Even in the case of films, we see that in colonial India the Censor Board banned various films like Strange Interlude and Passion on charges of ‘obscenity’. The opposition was to bathing scenes, short skirts, kissing and embracing, as they were supposed to have a ‘demoralising’ effect on the spectators. In fact, the Hindu Mahasabha wanted its representatives to be nominated to the Censor Board of each province to ensure a proper scrutiny of films, in order that they did not corrupt the morals of Hindu boys and girls.

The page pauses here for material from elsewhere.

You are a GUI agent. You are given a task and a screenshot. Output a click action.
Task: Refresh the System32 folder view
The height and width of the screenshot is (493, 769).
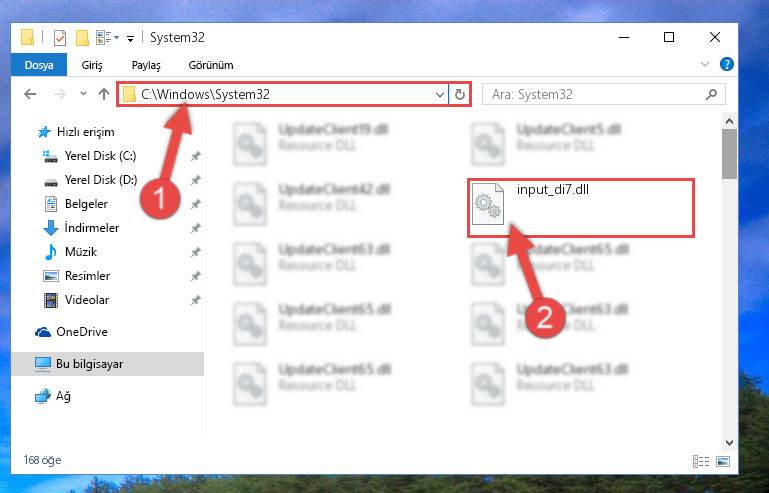(x=460, y=94)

However, it would be incomplete to stop here. Such censorships and attempts at control have received a constant challenge, and various forms of assertions and resistances question the given models of sexuality and the so-called homogeneity and cohesion of community identity. Besides formal sites of protest, again we see that our everyday lives are an arena where resistances to such censorships abound. Everyday is an area, where maybe due to pragmatic reasons, maybe due to sheer indifference and unconcern, it is not so easy to continue to impose such censorships and draw rigid boundaries, as they show the messy complexities of working together. Even amidst new regulations of control, examples abound of freedom, of sharing, of assertion. They inspire us to come to terms with ‘difference’ and conflict and live with such differences. Perhaps these examples can be seen as subversions and alternative assertions. But more than that, to borrow from James Scott, they are everyday forms of resistance, in their own way challenging stereotypes, and refusing to be silenced. Such interventions through documentaries, street theatre, media, women’s movement, our daily living practices etc. highlight the messy complexities of reality and inchoate ways of life, suggesting a different order of rationality against efforts made through censorship to categorise, classify and project a particular kind of sexuality and identity, and silence or marginalize others. Such interventions weave a narrative thread, which illuminate ruptures in dominant paradigms of sexuality and identity. When we celebrate our freedom of expression, when we resist censorship and break silences, we are in a way challenging and, within limits, transgressing an oppressive social order. We are celebrating our heterogeneity, our differences, and pluralities of our existences and experiences in spatial and political practices. We are disrupting the logic of rigid boundaries and providing moments of vulnerability in the dominant discourse.
Charu Gupta is Associate Professor, Department of History, University of Delhi.